I’m an RN in home care and I’ll be precepting a student next week for her community health rotation. I love students and actually poached her from a nurse who works in the office to try to give her a more realistic view of community health. So my question is: what’s something you wish the nurse you were with did that would help you learn? She’s bringing me a list of what she’s allowed to do and I want to give her a good experience. I volunteered for this because, as I said, I love having students and in home health I have more time to show her things. Advice from other nurses is, as always, welcome too! I haven’t had a student since I was a new grad on a med surg floor

Thanks!

So far my biggest complaint about my clinicals is that there's so much to do, but barely any opportunities to do it. I know the point is to only know things at a basic level, but it seems like a waste to not be able to use those chances to build competency before graduating.

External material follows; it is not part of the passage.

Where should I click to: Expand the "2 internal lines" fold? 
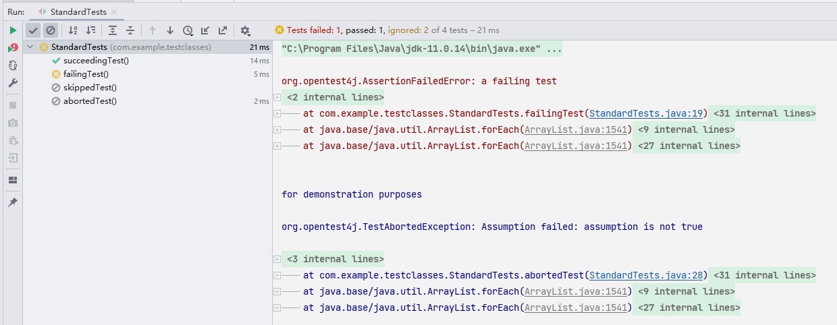[277, 97]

So my suggestion for precepting her, is everything she's allowed to do, have her do it, and be engaging, let her see this as a nurse, and push her to knowing why everything is being done. Basically, where her school is teaching her to pass the test, teach her to be a nurse. Because I know for me, in clinical, we're so restricted that 99% of our day is just being a glorified CNA.

Specializes in ED.

I totally agree with Tonyl1234, let them do as much as they can.

I am finishing my final practicum right now and I am extremely grateful for my preceptor. He has to supervise a lot of what I do, but as much as possible he sits back and allows me to take the reigns with the patient group. For me this means doing all of the charting, med pass, interventions, planning, talking with family, as well as talking with providers and other members of the healthcare team. Even when I am struggling or frustrated he lets me work through it and only intervenes when I ask for help. Allowing me to feel uncomfortable and to struggle has helped me to develop as an emerging nurse and has helped me to learn so much about time management, prioritization, and what being a nurse in this setting actually entails.

I guess what I am trying to get at by giving my own example is to let the student, as much as possible and as much as you are comfortable, be the nurse. Let them experience all the little things that go into being a nurse in this setting, let them feel uncomfortable and let them struggle a little before you intervene. But also debrief after these moments, I think that is where a lot of great learning happens.

Lastly, thank you for being excited to take a student. It makes a huge difference to have someone that wants to teach us and is mindful of our learning experience.